Table 2 Comparison of discussed methods for addressing heteroscedastic noise
From: Orbitrap noise structure and method for noise unbiased multivariate analysis
Type | Method | Description | Comments |
---|---|---|---|
No scaling | - | - | Overweights higher intensity peaks relative to lower intensity ones by an amount proportional to their difference (unbounded). |
Heuristic | Variance scaling | The noise variance vector is estimated as the sample variance. | The sample variance includes systematic spatial variation, which is erroneously treated as noise. It underestimates the significance of high-intensity over-dispersed peaks. |
Pareto scaling | The noise variance vector is estimated as the sample standard deviation. | The sample standard deviation includes systematic spatial variation, which is erroneously treated as noise. It underestimates the significance of low-intensity/censored peaks. | |
Root-mean scaling | The noise variance is assumed to equal the global mean spectrum (i.e., the sample mean). | Overestimates the significance of low-intensity/censored peaks relative to high-intensity ones by an amount bounded by a constant factor. | |
Log transform | Takes the logarithm of intensities in each spectrum. | From a noise equalisation standpoint, assumes noise variance is an exponential function of the signal. It is mathematically problematic for sparse datasets with a high fraction of zeros. | |
Square-root transform | Takes the square-root of intensities in each spectrum. | Prone to overfitting the noise since each data element is assigned an individual estimate of its variance.
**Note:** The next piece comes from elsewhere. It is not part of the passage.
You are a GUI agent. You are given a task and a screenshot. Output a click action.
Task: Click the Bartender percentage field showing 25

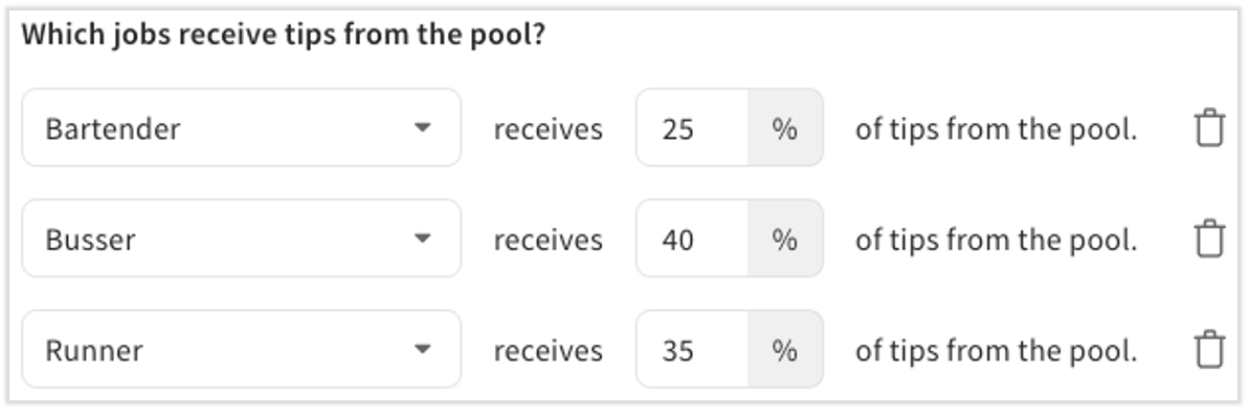click(692, 129)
These estimates can be exceedingly poor for low-intensity signals. | |
Machine learning-based | PFA | Directly estimates the uncorrelated noise variance vector as part of an iterative matrix factorization algorithm. | Erroneously characterises uncorrelated systematic variation as noise, can be very time consuming to compute, is susceptible to outliers. |
Model-based(proposed in this work) | WSoR | The noise variance vector is computed based on a weighted-sum-of-Ricians statistical model. |